La pochette n’est pas une provocation « gratuite » ; c’est une mise à nu assumée dans un contexte où le nu reste codé (toléré comme allégorie, refusé comme plain miroir). Elle déjoue aussi une attente de beauté : des critiques diront que le problème n’était pas la nudité, mais que John et Yoko ne correspondaient pas aux canons. Ce décalage est, en soi, une déclaration politique : la pop peut parler de vérité sans se farder.

Les chiffres et les faits : ventes, charts, matériaux

Two Virgins ne cartonne pas. Zéro classement au Royaume‑Uni ; n° 124 aux États‑Unis. La réception se joue ailleurs : dans les salles de rédaction, aux douanes, dans la rumeur publique. À l’intérieur : une suite d’environ 29 minutes sur l’LP d’origine (un peu plus sur la réédition CD), découpée en dix plages au titre générique (« Two Virgins no. 1 à 10 ») plus « Together » et « Hushabye Hushabye ». Au générique : John Lennon (voix, piano, orgue, Mellotron, percussions, effets, boucles), Yoko Ono (voix, boucles), un coup de main de Pete Shotton sur les tapes.
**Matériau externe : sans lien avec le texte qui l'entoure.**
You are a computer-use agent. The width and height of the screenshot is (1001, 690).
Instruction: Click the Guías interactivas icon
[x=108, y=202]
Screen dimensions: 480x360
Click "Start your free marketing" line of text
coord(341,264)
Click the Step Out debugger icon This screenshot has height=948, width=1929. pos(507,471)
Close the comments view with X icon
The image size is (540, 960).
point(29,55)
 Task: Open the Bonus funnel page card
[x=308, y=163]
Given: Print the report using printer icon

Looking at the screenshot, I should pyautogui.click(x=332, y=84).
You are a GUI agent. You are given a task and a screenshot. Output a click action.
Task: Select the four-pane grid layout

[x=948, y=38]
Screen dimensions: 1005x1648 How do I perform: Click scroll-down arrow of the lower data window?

Rééditions et réceptions tardives

En 1997, Rykodisc réédite l’album en CD, supervisé par Yoko Ono, remastérisé par George Marino ; « Remember Love » s’y ajoute en bonus. En 2016, Secretly Canadian remet au propre les bandes pour un vinyle remasterisé. Chaque retour relance un débat : faut‑il écouter Two Virgins comme un disque (qu’on juge) ou comme un document (qu’on observe) ? La plupart des auditeurs choisissent la seconde option—et y trouvent, sinon du plaisir pur, au moins la preuve d’un moment où l’instinct et l’idée ont pris le dessus sur la forme.

« Écouter au moins une fois » : ce que l’album donne, ce qu’il ne promet pas

Faut‑il aimer Two Virgins ? La question est mal posée. Il y a des albums qui se goûtent et d’autres qui se pensent. Celui‑ci se pense—et peut se gouter par éclats—comme on visite un atelier ou une exposition. Il ne promet pas des hooks, il offre des angles. Il ne cherche pas l’adhésion, il propose un regard—sur Lennon, sur Ono, sur 1968.

Pour un lecteur de Yellow‑Sub.net, l’album a, au moins, trois intérêts : il explique l’aisance de Lennon avec les collages du White Album ; il éclaire sa volonté de tout ramener à une vérité nue (jusqu’au dépouillement de Plastic Ono Band); il fixe l’instant où Yoko Ono cesse d’être, dans son œuvre, une influence pour devenir une co‑auteure.

Au‑delà du scandale : ce qui reste

Quand on dépouille Two Virgins de sa légende, que reste‑t‑il ? Une photo qui, comme souvent chez Lennon, tient en équilibre entre tendresse et provocation ; une bande où l’on entend des êtres qui essaient quelque chose ensemble ; un geste qui dit oui à l’expérience. Et cette phrase qui, d’album en album, finira par le définir : la forme doit servir l’idée, non l’inverse.

Oui, Two Virgins a fait évanouir des grand‑mères en 1968. Oui, Lennon se savait détesté pour cela autant qu’admiré. Mais si l’on écoute ce qu’il a dit, le message n’est pas celui de l’obscénité ; c’est celui de la franchise. « Voici qui nous sommes : nus, humains, vulnérables—et ensemble ». Pour Lennon, cette photo valait au moins une chanson.

L’album que John Lennon a qualifié de « plus belle déclaration » n’est pas un sommet de musicalité au sens classique. C’est un sommet d’affirmation : un point où un artiste redéfinit ce qu’il est prêt à montrer et ce qu’il veut laisser à la postérité. Two Virgins demeure inconfortable ; il demeure aussi nécessaire pour comprendre le chemin qui mène du Beatle au John Lennon de 1970. Et, au passage, il rappelle une évidence que l’on oublie parfois quand on parle d’icônes : l’audace n’est pas toujours agréable—mais elle déplace le monde.